Thermostatistics of the Polymeric Ideal Gas

TL;DR

This paper develops a statistical mechanics framework for polymeric systems, revealing how polymer effects modify microstate counts and thermodynamics, aligning with quantum results at high temperatures and classical limits at low temperatures.

Contribution

It introduces a noncanonical coordinate system on the polymeric symplectic manifold that encapsulates polymer effects through a modified density of states.

Findings

Polymeric effects reduce the number of microstates due to an upper momentum bound.

The derived partition function accurately describes thermodynamics in the polymer framework.

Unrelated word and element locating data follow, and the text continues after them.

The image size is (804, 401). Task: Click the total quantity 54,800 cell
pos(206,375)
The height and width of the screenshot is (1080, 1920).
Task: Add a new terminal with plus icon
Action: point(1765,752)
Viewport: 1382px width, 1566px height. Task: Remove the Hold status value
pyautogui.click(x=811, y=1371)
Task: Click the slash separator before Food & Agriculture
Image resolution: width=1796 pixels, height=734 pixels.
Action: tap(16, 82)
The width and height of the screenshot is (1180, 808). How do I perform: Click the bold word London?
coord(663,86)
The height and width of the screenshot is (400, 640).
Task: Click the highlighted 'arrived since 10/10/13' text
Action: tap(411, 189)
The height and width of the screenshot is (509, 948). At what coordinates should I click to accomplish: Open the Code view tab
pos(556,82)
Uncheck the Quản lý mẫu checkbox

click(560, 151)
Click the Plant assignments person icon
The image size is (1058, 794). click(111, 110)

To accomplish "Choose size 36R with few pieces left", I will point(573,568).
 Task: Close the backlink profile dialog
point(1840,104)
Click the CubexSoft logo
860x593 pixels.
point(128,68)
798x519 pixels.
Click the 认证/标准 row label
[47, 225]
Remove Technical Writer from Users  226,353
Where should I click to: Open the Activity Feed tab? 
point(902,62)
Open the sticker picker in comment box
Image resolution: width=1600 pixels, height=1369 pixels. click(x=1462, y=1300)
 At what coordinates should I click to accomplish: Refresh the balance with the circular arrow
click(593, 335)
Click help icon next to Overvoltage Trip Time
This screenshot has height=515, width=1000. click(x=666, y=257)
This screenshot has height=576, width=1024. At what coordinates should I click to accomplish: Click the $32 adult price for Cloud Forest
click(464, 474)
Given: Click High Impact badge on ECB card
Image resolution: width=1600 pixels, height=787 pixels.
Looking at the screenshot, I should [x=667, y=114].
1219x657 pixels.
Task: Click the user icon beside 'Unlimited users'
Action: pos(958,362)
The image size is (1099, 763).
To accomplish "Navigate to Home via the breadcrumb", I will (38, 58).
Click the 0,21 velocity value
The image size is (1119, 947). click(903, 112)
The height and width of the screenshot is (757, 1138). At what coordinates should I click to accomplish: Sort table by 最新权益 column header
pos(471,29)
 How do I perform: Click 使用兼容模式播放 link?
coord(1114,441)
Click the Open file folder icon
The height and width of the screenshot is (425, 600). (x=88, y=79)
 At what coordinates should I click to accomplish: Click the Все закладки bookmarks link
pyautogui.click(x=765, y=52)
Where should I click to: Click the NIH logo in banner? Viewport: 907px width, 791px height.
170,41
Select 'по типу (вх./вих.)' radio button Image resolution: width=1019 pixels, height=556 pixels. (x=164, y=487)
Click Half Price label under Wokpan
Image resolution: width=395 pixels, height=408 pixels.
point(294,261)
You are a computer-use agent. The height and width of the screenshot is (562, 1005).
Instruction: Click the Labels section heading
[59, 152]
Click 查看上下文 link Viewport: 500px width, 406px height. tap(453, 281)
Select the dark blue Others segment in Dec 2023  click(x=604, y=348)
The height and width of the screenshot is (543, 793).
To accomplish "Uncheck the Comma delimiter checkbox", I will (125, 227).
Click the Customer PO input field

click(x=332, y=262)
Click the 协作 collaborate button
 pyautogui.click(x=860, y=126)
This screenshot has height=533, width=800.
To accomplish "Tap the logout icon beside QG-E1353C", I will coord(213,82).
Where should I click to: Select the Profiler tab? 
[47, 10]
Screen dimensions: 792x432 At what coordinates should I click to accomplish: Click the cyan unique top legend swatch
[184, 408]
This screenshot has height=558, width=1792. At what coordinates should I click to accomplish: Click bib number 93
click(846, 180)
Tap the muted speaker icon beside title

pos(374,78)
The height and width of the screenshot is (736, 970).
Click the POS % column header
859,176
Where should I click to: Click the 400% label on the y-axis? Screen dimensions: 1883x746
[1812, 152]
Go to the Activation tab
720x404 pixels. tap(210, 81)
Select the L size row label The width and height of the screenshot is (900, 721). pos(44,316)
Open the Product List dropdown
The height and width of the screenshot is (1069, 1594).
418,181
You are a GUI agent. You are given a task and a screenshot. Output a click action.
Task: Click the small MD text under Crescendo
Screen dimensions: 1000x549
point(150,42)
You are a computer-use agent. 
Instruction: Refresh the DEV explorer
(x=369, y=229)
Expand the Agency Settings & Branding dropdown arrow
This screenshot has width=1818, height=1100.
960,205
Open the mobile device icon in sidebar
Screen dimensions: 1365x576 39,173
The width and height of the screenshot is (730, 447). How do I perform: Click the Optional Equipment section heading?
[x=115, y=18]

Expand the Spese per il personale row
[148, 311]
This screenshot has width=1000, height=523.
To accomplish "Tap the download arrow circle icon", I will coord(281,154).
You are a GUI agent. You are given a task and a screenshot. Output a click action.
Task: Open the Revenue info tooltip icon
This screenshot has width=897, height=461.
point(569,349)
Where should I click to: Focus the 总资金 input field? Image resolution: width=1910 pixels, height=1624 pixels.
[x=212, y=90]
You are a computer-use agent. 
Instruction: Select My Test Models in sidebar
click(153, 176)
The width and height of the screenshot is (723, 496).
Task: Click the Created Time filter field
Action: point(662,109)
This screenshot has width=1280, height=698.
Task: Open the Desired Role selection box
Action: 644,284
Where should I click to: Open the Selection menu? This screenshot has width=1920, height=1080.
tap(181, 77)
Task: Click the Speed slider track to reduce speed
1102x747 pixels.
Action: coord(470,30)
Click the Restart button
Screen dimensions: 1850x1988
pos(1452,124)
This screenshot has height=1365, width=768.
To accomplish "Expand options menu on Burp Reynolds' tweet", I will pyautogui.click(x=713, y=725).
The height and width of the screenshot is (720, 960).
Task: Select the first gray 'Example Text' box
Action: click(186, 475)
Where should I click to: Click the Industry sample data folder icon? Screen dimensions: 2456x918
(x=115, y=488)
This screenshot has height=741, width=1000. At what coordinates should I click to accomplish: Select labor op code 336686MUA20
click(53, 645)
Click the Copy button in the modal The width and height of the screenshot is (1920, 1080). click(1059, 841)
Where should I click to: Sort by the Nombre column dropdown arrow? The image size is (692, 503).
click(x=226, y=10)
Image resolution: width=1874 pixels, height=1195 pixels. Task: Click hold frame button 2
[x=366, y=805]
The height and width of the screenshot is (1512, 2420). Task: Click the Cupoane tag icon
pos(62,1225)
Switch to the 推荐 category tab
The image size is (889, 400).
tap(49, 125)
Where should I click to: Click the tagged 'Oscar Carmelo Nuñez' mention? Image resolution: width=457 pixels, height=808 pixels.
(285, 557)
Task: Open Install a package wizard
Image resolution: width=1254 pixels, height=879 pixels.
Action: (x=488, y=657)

Results agree with quantum predictions at high temperature and classical results at low temperature.

Abstract

In this paper, we formulate statistical mechanics of the polymerized systems in the semiclassical regime. On the corresponding polymeric symplectic manifold, we set up a noncanonical coordinate system in which all of the polymeric effects are summarized in the density of states. Since we show that the polymeric effects only change the number of microstates of a statistical system, working in this coordinate is quite reasonable from the statistical point of view. The results show that the number of microstates decreases due to existence of an upper bound for the momentum of the test particles in the polymer framework. We obtain a corresponding canonical partition function by means of the deformed density of states. By using the partition function, we study thermodynamics of the ideal gas in the polymer framework and show that our results are in good agreement with those that arise from the full quantum consideration at high temperature, and they coincide with their usual counterpart in the limit of low temperature.